Toda a gente conhece o Dr. Frankenstein. Pouca gente sabe que ele nasceu da prodigiosa imaginação de uma jovem de 19 anos, Mary Godwin, quando se encontrava refugiada com amigos e namorado à beira do Lago Léman, depois de uma erupção vulcânica na Indonésia que apagou o Verão de 1816. Naquele cenário de fim do mundo, os namorados e dois amigos escritores — Lord Byron e John Polidori —, que se encontravam isolados, combinaram contar aos outros histórias de terror. Lord Byron continuou os seus escritos, um pouco mais carregados. Polidori escreveria "O Vampiro", mais tarde inspirador do personagem Drácula, e Mary falava de um estudante que criara um monstro sem nome. Mais tarde, já como Mary Shelley — assim se chamava o seu namorado, também escritor — e impulsionada por ele, "Frankenstein" dava-se à estampa em várias edições aperfeiçoadas que rapidamente se difundiram pela Europa.
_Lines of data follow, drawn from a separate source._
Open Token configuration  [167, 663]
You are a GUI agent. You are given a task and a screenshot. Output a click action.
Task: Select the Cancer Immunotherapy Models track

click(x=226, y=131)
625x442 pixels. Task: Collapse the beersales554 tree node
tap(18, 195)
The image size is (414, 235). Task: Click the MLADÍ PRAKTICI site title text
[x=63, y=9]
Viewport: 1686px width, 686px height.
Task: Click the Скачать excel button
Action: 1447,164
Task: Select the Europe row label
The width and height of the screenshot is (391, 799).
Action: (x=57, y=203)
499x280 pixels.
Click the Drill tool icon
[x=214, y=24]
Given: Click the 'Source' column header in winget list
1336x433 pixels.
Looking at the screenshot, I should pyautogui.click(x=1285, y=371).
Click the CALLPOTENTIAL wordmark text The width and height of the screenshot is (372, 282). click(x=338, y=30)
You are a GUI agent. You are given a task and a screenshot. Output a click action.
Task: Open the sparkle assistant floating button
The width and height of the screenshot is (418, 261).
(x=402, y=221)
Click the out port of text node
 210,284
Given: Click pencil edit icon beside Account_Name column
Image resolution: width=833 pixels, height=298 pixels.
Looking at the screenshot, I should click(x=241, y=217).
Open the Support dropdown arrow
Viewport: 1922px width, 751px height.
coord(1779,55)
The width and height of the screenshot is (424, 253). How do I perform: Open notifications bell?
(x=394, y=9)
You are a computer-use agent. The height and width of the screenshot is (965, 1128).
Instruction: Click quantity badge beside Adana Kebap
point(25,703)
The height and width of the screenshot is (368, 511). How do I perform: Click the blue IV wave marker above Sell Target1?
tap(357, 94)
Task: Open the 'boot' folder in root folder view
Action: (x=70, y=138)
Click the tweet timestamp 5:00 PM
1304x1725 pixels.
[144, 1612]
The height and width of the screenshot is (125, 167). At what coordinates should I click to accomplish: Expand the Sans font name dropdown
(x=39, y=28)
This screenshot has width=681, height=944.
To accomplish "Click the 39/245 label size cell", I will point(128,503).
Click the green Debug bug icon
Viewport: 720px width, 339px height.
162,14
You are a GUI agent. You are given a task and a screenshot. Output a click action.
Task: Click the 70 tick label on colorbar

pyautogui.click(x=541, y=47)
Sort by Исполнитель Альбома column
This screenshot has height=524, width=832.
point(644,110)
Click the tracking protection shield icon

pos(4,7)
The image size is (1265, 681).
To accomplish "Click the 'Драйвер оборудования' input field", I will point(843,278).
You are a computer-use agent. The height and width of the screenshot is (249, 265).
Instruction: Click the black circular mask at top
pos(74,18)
Além de escrito por uma mulher, "Frankenstein ou o Moderno Prometeu" foi considerado o primeiro livro de ficção científica. Relata a história de um jovem estudante talentoso — Víctor Frankenstein — que abandona a alquimia e se dirige a Ingolstad, na Alemanha, para estudar ciências naturais. Descobre o segredo da vida e, ao longo de dois anos, cria um monstro humanóide no seu laboratório. O romance descreve a decadência da família Frankenstein devido às intrigas e crimes do monstro que se vingava de não lhe arranjarem uma namorada. Victor ainda tenta construir uma, mas destrói-a dominado pela dúvida. Depois, sentindo-se culpado de ter criado tal monstro, morre em perseguição dele que, sozinho e sem esperança, acaba por chorar o criador e morrer com ele.

Num tempo de individualismo exacerbado em que se fala de género único (ou ausência de género, ou múltiplos géneros) e se usam as ciências naturais sem respeitar a natureza, é interessante lembrar que a criatura de Frankenstein desesperava por viver sozinho e não ter uma namorada

Temos hoje tecnologias que permitem realizar a ficção de Mary Shelley. Nem é preciso rumar ao centro da Europa, mas sim à sua periferia. Existem talentos em Genética, Cirurgia, em particular Cirurgia Estética, Endocrinologia, Urologia e algumas outras especialidades médicas que têm adquirido experiência na completa transformação do ser humano. Ainda bem para alguns.

Nas raras situações de anomalia genética e Intersexo (vulgarmente conhecidas como hermafroditismo), a intervenção cirúrgica pode ser uma benção. Para os beneficiados da cirurgia estética, a tecnologia pode fazer milagres. Que seja o Estado a pagar algumas delas, é irrelevante. A discussão sobre o tema decorre em Portugal com grande leviandade. O negócio marca tudo, e não faltarão peritos interessados em apoiar qualquer intervenção “porque sim”, ou porque é moda, contando que lhes caiba um quinhão dos lucros. Follow the money.

As grandes questões da Medicina contemporânea não são técnicas, mas éticas. E exigem uma cuidadosa análise da experiência acumulada (que ultrapassa 20 anos nos casos de mudança de sexo). Exigem também escolher entre dois caminhos: ou nos aventuramos no desconhecido para emendar erros que por casualidade, ignorância ou falta de cuidado, ou nos centramos na prevenção desses erros. Na primeira alternativa, lembremos que se estuda a possibilidade de transplantar úteros para homens e a clonagem está no horizonte. Na segunda alternativa, podemos contar com os diagnósticos genéticos precoces, o apoio e seguimento materno-infantil, a educação e a promoção da vida saudável.

Num tempo de individualismo exacerbado em que se fala de género único (ou ausência de género, ou múltiplos géneros) e se usam as ciências naturais sem respeitar a natureza, é interessante lembrar que a criatura de Frankenstein desesperava por viver sozinho e não ter uma namorada, depois de perceber que nenhum dos humanos o aceitaria.

Mary, que inventou a narrativa, sabia-o mas não teve coragem de assinar a primeira edição do livro. Ficou inicialmente escondida sob prefácio do seu marido, Percy Shelley, também ele escritor. Depois, o cinema confundiu o  criador com a própria criatura que assim pairou no nosso imaginário até aos dias de hoje. No tempo da Grécia Antiga, Prometeu — também aludido no livro — equilibrava-se com Pandora. Na pós-modernidade Ocidental, Frankenstein não se equilibra e morre junto com o criador. Talvez Pandora se tenha vingado através de Mary, sua descendente.